The data:
• • •

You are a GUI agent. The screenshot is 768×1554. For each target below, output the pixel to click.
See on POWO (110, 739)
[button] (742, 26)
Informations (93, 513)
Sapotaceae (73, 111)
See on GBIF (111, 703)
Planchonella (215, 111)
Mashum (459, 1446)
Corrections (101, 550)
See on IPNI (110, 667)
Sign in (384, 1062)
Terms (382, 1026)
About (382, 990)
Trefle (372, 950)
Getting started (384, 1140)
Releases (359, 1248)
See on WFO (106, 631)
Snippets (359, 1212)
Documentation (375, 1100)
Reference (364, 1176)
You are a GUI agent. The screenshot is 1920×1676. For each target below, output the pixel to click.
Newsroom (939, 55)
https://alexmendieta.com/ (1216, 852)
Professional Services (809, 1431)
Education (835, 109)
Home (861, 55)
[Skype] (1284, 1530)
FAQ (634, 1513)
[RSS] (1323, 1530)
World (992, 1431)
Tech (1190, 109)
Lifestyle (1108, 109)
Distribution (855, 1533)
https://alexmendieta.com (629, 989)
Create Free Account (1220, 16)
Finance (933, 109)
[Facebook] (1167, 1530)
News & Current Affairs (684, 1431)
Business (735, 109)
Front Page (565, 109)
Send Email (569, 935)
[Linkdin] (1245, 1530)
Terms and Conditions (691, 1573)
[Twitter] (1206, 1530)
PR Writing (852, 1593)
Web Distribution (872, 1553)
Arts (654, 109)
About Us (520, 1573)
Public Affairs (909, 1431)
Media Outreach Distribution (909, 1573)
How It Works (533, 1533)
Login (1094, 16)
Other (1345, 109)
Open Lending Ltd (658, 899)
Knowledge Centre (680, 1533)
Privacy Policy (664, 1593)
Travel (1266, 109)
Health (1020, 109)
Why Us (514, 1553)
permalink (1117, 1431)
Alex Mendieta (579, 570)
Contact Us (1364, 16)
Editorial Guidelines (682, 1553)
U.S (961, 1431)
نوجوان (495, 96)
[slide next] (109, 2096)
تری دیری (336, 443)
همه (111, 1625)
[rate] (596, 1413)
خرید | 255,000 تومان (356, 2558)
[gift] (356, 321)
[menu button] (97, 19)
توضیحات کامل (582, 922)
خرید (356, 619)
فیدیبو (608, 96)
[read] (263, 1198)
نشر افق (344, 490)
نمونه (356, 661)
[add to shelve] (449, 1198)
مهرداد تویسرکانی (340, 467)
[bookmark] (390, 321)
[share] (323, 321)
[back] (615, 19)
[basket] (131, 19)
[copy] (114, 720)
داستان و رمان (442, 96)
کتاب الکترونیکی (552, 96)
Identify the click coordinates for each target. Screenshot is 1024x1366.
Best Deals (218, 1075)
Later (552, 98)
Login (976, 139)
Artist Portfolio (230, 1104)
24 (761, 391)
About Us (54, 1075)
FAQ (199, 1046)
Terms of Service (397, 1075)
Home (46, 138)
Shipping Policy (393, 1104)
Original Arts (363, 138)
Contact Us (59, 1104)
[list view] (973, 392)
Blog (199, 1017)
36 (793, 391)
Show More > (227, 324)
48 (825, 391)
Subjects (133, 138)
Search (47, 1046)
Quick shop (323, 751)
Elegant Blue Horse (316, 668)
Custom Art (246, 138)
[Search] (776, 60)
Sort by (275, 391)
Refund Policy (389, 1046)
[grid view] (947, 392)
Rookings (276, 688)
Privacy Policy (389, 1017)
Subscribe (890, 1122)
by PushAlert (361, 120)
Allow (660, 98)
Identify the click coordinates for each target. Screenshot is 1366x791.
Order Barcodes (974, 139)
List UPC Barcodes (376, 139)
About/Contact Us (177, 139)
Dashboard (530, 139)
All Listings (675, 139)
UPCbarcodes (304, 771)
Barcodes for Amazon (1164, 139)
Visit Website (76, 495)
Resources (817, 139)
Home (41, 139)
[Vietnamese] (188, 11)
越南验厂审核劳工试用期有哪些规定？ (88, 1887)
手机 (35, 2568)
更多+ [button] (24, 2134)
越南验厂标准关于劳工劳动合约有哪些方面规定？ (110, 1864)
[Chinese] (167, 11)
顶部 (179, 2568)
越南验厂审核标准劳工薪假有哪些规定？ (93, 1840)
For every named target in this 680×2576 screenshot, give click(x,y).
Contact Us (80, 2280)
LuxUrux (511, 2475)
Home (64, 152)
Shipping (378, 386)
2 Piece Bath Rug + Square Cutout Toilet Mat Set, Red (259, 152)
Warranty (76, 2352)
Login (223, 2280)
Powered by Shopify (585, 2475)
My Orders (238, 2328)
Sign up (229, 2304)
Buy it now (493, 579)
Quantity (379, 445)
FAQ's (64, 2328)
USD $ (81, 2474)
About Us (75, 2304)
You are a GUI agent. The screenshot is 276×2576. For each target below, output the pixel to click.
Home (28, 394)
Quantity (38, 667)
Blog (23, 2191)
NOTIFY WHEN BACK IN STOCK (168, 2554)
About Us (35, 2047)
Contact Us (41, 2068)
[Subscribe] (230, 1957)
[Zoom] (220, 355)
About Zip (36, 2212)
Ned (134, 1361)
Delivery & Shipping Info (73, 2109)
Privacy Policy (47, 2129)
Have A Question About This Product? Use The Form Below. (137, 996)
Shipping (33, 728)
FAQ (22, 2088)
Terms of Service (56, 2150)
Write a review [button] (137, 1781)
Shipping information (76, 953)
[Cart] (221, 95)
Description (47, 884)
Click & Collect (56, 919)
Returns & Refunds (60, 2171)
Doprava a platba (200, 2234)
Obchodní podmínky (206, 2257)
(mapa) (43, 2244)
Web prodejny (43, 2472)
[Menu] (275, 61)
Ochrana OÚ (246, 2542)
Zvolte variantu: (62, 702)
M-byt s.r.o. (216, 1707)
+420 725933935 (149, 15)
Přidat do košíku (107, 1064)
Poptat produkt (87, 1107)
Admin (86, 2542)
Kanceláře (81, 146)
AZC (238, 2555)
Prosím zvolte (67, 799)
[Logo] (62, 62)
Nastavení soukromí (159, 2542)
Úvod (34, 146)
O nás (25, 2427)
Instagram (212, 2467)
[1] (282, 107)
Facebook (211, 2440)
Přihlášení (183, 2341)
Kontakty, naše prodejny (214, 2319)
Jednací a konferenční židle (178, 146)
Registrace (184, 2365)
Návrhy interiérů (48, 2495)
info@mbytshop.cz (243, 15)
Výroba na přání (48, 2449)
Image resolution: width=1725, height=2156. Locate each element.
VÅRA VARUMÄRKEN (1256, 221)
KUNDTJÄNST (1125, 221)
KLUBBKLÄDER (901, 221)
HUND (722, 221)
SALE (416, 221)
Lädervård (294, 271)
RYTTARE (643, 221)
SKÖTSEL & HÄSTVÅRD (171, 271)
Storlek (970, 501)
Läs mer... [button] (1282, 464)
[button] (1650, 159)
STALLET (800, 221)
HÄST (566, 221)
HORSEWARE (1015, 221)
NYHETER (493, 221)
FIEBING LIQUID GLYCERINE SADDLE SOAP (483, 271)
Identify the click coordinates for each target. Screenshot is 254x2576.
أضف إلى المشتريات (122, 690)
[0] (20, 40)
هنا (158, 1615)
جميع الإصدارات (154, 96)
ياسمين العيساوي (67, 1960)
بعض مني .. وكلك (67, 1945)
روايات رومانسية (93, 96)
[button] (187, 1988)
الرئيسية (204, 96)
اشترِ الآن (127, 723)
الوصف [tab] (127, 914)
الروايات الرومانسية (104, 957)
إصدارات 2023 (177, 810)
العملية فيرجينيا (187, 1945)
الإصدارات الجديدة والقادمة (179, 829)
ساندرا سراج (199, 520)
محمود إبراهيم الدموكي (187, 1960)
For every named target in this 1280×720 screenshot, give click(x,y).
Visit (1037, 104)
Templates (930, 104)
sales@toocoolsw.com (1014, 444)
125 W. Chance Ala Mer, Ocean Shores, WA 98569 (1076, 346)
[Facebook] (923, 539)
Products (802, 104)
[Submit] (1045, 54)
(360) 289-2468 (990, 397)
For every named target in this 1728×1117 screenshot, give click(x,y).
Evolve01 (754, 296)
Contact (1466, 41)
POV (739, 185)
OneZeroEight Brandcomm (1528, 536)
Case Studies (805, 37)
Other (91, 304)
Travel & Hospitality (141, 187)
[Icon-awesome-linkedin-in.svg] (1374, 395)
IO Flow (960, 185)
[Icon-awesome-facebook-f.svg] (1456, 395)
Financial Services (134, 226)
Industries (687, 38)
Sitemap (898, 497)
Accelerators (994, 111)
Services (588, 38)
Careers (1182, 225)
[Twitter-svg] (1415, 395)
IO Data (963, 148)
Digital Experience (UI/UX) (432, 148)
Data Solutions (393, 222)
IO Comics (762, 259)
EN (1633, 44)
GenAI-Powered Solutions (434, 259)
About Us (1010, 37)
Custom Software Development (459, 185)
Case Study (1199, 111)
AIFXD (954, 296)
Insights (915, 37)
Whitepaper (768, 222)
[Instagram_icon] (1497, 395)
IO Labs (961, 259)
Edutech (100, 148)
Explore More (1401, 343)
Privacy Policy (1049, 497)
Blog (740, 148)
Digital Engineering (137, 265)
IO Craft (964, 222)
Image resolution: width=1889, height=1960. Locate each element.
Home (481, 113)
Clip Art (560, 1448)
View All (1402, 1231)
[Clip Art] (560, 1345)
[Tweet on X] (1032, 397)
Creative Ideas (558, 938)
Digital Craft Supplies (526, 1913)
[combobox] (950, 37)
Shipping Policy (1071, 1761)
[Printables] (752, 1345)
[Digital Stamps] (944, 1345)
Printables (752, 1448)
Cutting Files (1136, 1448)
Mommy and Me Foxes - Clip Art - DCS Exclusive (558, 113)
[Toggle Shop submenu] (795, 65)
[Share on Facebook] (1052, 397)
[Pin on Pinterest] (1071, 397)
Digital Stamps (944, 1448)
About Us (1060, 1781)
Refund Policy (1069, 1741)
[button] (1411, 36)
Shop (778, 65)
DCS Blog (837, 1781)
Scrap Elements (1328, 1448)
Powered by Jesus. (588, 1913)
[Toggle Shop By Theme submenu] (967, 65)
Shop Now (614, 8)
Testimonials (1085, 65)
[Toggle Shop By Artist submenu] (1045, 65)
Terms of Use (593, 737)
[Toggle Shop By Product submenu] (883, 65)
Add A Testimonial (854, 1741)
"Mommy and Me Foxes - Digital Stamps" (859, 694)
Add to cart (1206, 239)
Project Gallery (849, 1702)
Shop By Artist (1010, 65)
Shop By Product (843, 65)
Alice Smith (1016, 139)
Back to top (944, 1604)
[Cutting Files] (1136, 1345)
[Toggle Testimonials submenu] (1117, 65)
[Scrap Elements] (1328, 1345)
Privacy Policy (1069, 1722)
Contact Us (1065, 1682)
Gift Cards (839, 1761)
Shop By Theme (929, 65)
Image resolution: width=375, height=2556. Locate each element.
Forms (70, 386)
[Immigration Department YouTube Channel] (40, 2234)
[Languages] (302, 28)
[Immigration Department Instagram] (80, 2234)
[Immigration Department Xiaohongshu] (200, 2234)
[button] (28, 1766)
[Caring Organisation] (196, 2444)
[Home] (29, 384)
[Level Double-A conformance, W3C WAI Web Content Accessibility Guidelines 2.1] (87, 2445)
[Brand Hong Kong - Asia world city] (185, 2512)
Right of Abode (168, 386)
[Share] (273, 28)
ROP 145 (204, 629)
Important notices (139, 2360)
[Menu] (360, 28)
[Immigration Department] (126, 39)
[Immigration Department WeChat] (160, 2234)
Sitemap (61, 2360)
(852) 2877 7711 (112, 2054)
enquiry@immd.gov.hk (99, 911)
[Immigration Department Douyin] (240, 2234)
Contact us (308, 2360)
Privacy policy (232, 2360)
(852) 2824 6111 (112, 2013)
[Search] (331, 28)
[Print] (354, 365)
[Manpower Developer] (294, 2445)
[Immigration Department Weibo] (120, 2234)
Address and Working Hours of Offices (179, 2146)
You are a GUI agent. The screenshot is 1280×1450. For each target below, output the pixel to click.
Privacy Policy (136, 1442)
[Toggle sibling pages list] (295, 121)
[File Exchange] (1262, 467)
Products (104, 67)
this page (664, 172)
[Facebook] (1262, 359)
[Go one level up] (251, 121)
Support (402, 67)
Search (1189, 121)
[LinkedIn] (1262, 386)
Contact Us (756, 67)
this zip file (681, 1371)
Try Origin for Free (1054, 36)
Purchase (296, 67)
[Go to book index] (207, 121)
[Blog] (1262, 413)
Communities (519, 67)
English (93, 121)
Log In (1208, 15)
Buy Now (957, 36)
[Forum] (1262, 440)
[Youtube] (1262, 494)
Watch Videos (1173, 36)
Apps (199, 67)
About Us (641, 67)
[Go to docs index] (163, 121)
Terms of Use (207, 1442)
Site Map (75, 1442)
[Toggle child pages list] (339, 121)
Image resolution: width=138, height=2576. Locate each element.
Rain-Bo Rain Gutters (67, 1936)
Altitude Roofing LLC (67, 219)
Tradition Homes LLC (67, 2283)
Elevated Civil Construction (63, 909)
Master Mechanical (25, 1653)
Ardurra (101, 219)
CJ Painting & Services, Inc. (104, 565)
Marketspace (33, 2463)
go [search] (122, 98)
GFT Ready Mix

• • •

What you should do:
All that is wanted is the stretch of lines above from the one containing "Registrace (184, 2365)" through the one containing "Storlek (970, 501)", duplicated exactly.

Answer box:
Registrace (184, 2365)
Návrhy interiérů (48, 2495)
info@mbytshop.cz (243, 15)
Výroba na přání (48, 2449)
Image resolution: width=1725, height=2156. Locate each element.
VÅRA VARUMÄRKEN (1256, 221)
KUNDTJÄNST (1125, 221)
KLUBBKLÄDER (901, 221)
HUND (722, 221)
SALE (416, 221)
Lädervård (294, 271)
RYTTARE (643, 221)
SKÖTSEL & HÄSTVÅRD (171, 271)
Storlek (970, 501)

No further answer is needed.